Инцесты - стр. 2
Либо мы трактуем инцест в терминах закона, следуя его определению в словаре Литтре: «Незаконное соединение родственных или породненных лиц в выходящей за рамки закона степени», либо, согласно Роберу, в терминах телесного контакта: «Сексуальные отношения между мужчиной и женщиной, являющихся родственниками или породненных в степени, запрещающей брак».
В каждой из этих двух ситуаций речь идет о взрослых, для которых «сексуальный» означает «генитальный» и которых объединяет нарушение запрета.
Для антропологической точки зрения центрация на взрослых не является недостатком, скорее, это необходимость, продиктованная самой природой предмета исследования: связей и отношений. Сложность возникает лишь когда психоаналитик думает, что он без всякого вреда может ввести символический план, регулирующий обмен (слов, женщин, благ), в лоно своих компетенций, где «сексуальное» диссоциируется от «взрослого» и «генитального» и даже от запрета. Нет никакого сомнения, что препятствия и всякого рода цензура, способствующие процессу вытеснения, принимают участие в формировании бессознательного. Является ли это его основным источником? Или же следует признать, что бессознательное формируется безграничной инфантильной сексуальностью, усилиями, которые прилагаются для ее психической проработки, экономической необходимостью психического аппарата расщеплять и благодаря этому как бы удерживать в стороне эксцесс ярости и насильственности фантазмов, а также признать, что бессознательное формируется также и под угрозой распада, исходящей от воображаемого? Психозы редко возникают из-за запрета (или из-за его нарушения), чаще, наоборот, из-за его отсутствия, достаточно вспомнить психиатрические случаи, упомянутые Андре Грином.
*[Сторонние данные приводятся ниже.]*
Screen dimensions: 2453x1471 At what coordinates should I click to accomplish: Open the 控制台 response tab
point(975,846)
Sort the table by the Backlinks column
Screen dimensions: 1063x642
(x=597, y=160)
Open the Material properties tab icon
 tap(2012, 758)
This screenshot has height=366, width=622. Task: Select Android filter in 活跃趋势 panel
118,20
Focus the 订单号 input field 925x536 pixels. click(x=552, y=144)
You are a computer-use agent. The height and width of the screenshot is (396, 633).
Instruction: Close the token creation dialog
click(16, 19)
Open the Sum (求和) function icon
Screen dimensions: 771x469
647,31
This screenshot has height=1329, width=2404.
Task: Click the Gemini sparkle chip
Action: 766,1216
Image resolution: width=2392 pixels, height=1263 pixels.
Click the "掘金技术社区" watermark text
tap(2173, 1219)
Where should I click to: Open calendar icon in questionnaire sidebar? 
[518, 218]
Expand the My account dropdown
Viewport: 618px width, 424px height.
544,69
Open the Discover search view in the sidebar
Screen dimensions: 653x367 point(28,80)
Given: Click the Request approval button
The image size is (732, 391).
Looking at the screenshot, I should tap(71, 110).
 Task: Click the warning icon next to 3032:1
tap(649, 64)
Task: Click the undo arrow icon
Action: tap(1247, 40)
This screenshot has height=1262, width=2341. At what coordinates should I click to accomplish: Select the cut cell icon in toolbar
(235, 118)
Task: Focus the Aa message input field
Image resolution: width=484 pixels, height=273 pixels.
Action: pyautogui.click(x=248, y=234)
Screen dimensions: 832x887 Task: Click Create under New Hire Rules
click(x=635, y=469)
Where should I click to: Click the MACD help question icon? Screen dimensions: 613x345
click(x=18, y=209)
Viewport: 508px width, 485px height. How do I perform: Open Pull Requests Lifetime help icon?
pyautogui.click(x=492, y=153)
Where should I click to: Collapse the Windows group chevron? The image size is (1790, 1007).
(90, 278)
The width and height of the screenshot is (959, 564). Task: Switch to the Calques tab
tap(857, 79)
При рассуждениях об инцесте одна из основных трудностей для теории психоанализа состоит, безусловно, в навязанной антропологией ассоциации инцеста с запретом на него: будто бы связь является инцестуозной только из-за запрета, с которым она сталкивается.
Пока мы рассуждаем, отталкиваясь от эдиповых желаний и преград, с которыми они сталкиваются, все, казалось бы, просто, но это, скорее, иллюзия. Но как только мы выходим за эти рамки, следует ли говорить, как Лакан, что мы направляемся к «немыслимому»? Если же мы захотим исследовать, услышать и увидеть это «немыслимое», тогда мы сможем понять его как что-то составляющее суть психоанализа, его теории и практики, а не его отвергнутую часть.